I'm pretty simple-minded at heart so I try to keep things as simplistic as possible.  I attempt to go for the most elegant solution that makes the most sense.  More times than not that tends to be the right way to go.  There's a lot of aspects of threading that can add as well as remove complication, such as synchronization of threads, waiting on other threads, etc. but most of my concepts of how to do things come from my own head of what seems to make sense.

Whether they are right or wrong only time will tell, but they seem to be working so far. :wink:

I think you're over-analyzing and should start putting some code together the way you think it should go and typically things will start to fall into place.  Take that approach and at least you're always learning from your mistakes.  Not to say that reading tutorials and powerpoints, and everything else isn't beneficial, but I can see you've been doing that and it seems to be time to start implementing things the way you think makes sense and then go back and analyze what worked and what didn't.

Haha sorry about the rambling.

You're right again darkfrog, I just need to start coding and see where it goes.
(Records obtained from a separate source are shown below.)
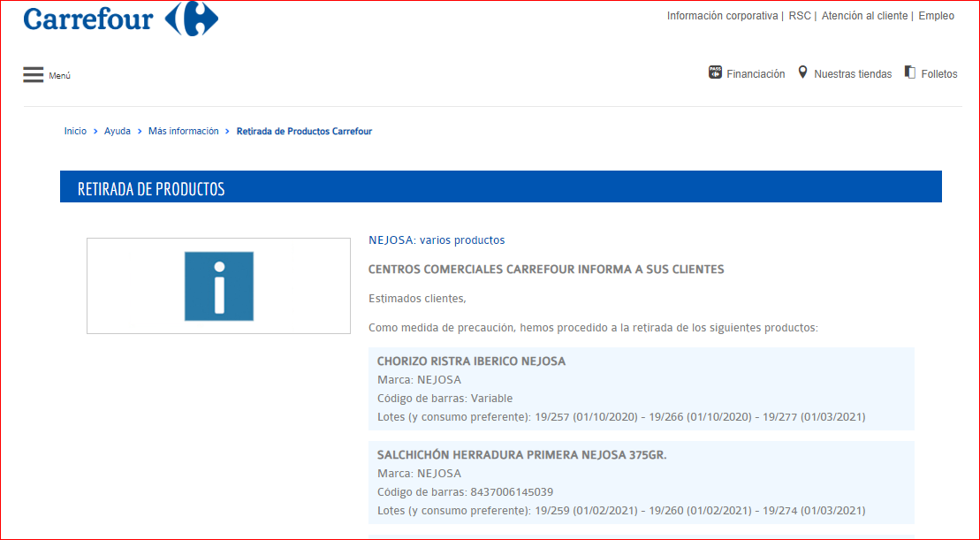Click the blue information icon image
The width and height of the screenshot is (980, 540).
click(x=218, y=285)
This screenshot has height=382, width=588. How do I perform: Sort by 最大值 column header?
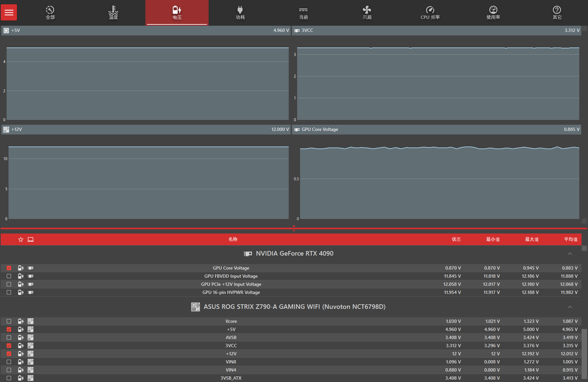[x=531, y=239]
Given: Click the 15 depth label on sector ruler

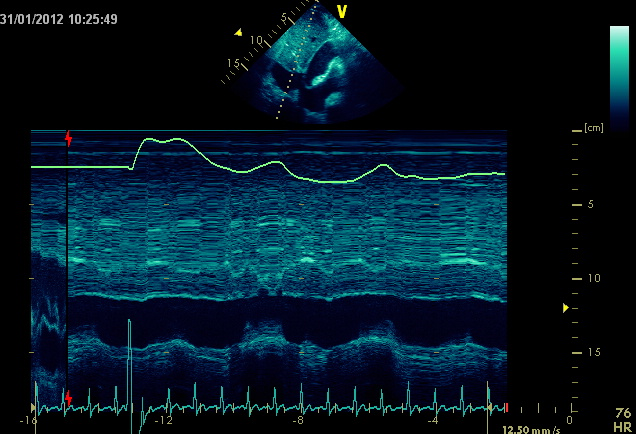Looking at the screenshot, I should pyautogui.click(x=233, y=64).
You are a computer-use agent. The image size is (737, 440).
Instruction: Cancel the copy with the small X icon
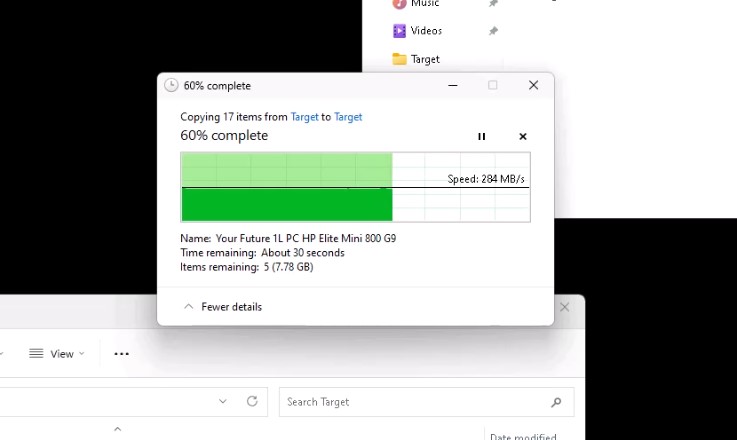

I guess sometimes I get overwhelmed with the design of games (I figure beyond the specifics of your gameplay, alot of game design topics have already been tackled and I just want to leverage that knowledge).

My real goal with this was to be able to use the java scripting framework and develop a microthread approach to Actors/Entities in the game.

For starters though I'm going to create simple ScriptController's that will allow JME game objects to be controlled by script objects extending the Controller class.

I'll tackle the bigger threading problems when they come up, right now I need to just submerge myself in development so that I can see what the true issues are and stop focusing on all this theory.

By the way: I was able to load a scene in a separate thread but I failed to do that with a SwitchNode for distance dependant scenes. It looks like it does something that needs to run in the OpenGL thread but I could not find anything.

There is no error whatsoever - it just isn't rendered.